**Passage provided**

In parallel to his responsibilities for «Antiquities Service» he was in charge, as assistant professor at Alger University, of Ancient History teaching from 1969 to 1981. He had also completed in 1973 his PhD in Archaeology and Ancient History of North Africa at the Aix-en-Provence university in France.

== UNESCO career ==
He joined UNESCO in 1982, as a Project Manager in the International Affairs Division. He had been responsible until 1985 for preparing and supervising three projects, one in Saudi Arabia and two in Libya. Financed by «Funds-in-Trust», the projects were respectively establishing, at King Faisal Foundation, of the Islamic Centre for Research and Restoration of Manuscripts, creating Tripoli National Museum, and studying ancient Libyan valleys. in the same time, he and Professor Ronald Lewcock worked out the action plans for the launching of two international campaigns to safeguard the Old City of Sana'a and the city of Shibam which houses are all made out of mud brick (Earthen Architecture).

From 1985 to 1990, when he was appointed Section Chief for Operational Activities, he has developed and coordinated the implementation of international campaigns projects initiated by UNESCO, for safeguarding Medina of Fez in Morocco, the archaeological site of Carthage in Tunis, the Old City of Sana'a and the city of Shibam in Hadramaut in Yemen, the archaeological site of Tyre in Lebanon, the creation of the Museum of Nubia and the Museum of Egyptian Civilization in Cairo, as well as operational activities concerning monuments and sites not yet inscribed on the World Heritage List in various parts of the world.

Promoted as Director of the Cultural Heritage Division of UNESCO's Culture Sector, He was in charge, from 1990 to 2000, of planning and coordinating the protection of cultural heritage in different areas of the world. During his mandate, emphasis was given to projects associating the conservation and preservation of cultural heritage to local socioeconomic development. And with a fundraising strategy seeking mainly public contributions but also private, several such projects were launched in Asia, Latin America, and Africa. Among which, those that involved the Hue Site in Vietnam, the Kathmandu Valley in Nepal, the Jiahoe site and Peking Men Site in China, the historic center of Quito in Ecuador, the conservation of Moai statues on Easter Island, the Great Wall of Zimbabwe, the rock churches of Lalibela Ethiopia.

In 1992, in the aftermath of Taif Agreement that put an end to the Lebanese Civil War he was called to draw up the first report on the situation of cultural heritage in Lebanon and to supervise the rehabilitation operations of Beirut Museum. From 1993 to 1994 he was deployed in Vukovar, Croatia than in Sarajevo and Mostar, Bosnia Herzegovina, where he was assigned to conduct the coordination of the reconstruction work of Mostar bridge, terminated in 2004. Such an effort was unanimously appreciated by Bosnia-Herzegovina authorities, who granted him the Bosnian citizenship.

**Task list**
**a.** From the biography covering his UNESCO career, list every site or place named among the projects launched while he was Director of the Cultural Heritage Division from 1990 to 2000.
**b.** Carry the biography of the UNESCO heritage official forward, beginning after its final sentence about the Bosnian citizenship.

**Stored data**
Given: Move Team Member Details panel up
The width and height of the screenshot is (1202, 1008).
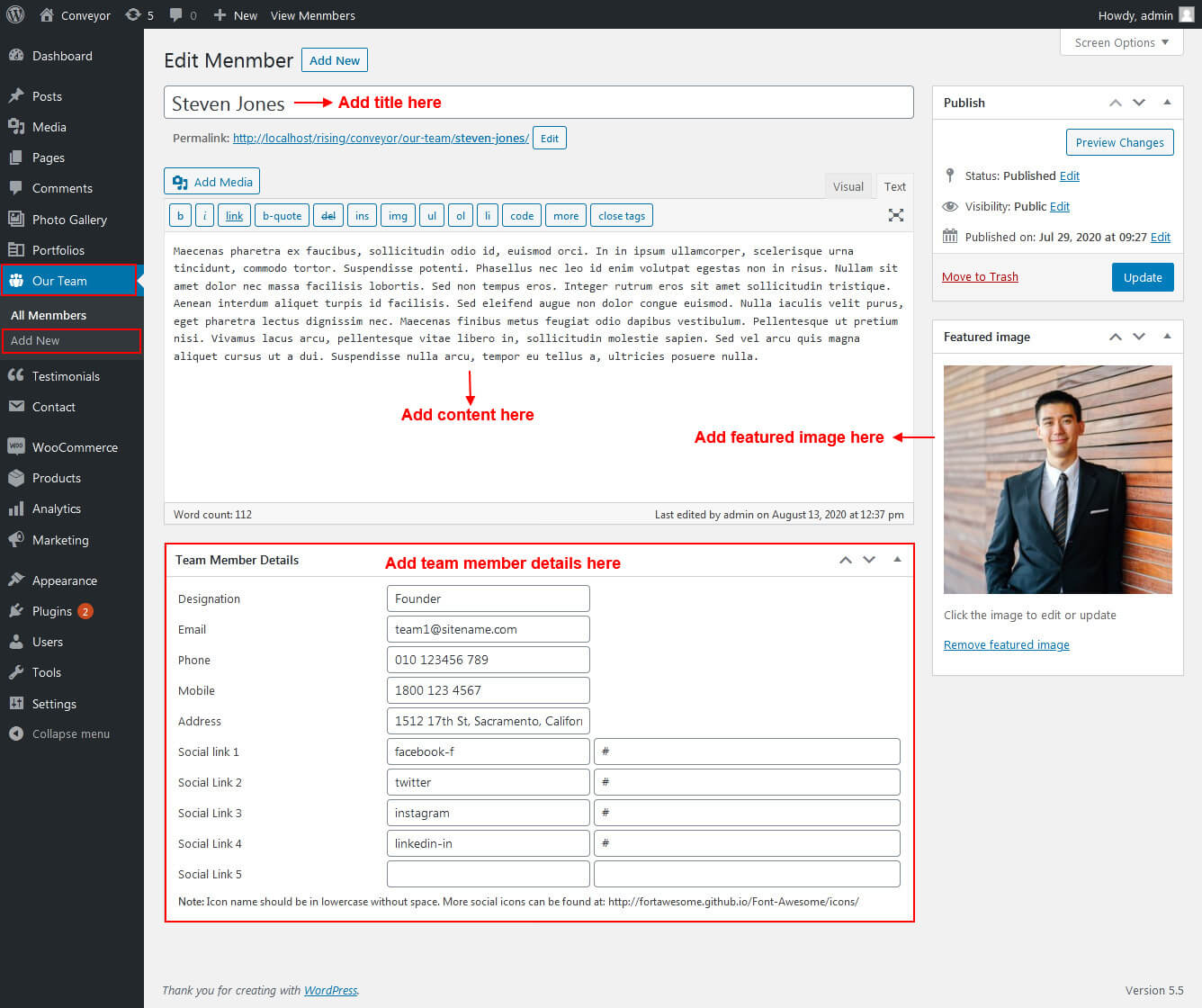Looking at the screenshot, I should 845,560.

**Task responses**
**a.**
- Hue Site in Vietnam
- Kathmandu Valley in Nepal
- Jiahoe site in China
- Peking Men Site in China
- Historic center of Quito in Ecuador
- Moai statues on Easter Island
- Great Wall of Zimbabwe
- Rock churches of Lalibela, Ethiopia

**b.**
He was in charge of the direction of UNESCO's World Heritage Centre from 1998 to 2000. And as he carried out simultaneously the responsibilities of Director of the Cultural Heritage Division, he has strengthened the co-ordination of the activities of the centre with those of the corresponding divisions within the Sectors of Culture and Natural Sciences. Bouchenaki has kept on developing the convention analysis process and the implementation of its institutional arrangements by setting-up three working groups: one on the Representativity of the World Heritage List, another on UNESCO's global strategy, and a third on Equitable Representation within the World Heritage Committee.

In January 2001 he has been appointed to the post of Assistant Director-General for Culture, a position he held until February 2006. Under his leadership, and at the request of Member States, Bouchenaki was in charge of coordinating the various stages of preparing normative instruments of all types, such as the Convention on the Protection of the Underwater Cultural Heritage adopted on 2 November 2001 by the General Conference, the Convention for the Safeguarding of the Intangible Cultural Heritage adopted in 2003, and the Convention on the Protection and Promotion of the Diversity of Cultural Expressions adopted in 2005. Furthermore, He was in charge of monitoring sensitive issues, such as the destruction in Afghanistan of the great Bamiyan Buddha statues by the Taliban in 2001, the second war in Iraq (2002-2003) and the Kosovo conflict (2003 - 2004) and their impact on cultural heritage.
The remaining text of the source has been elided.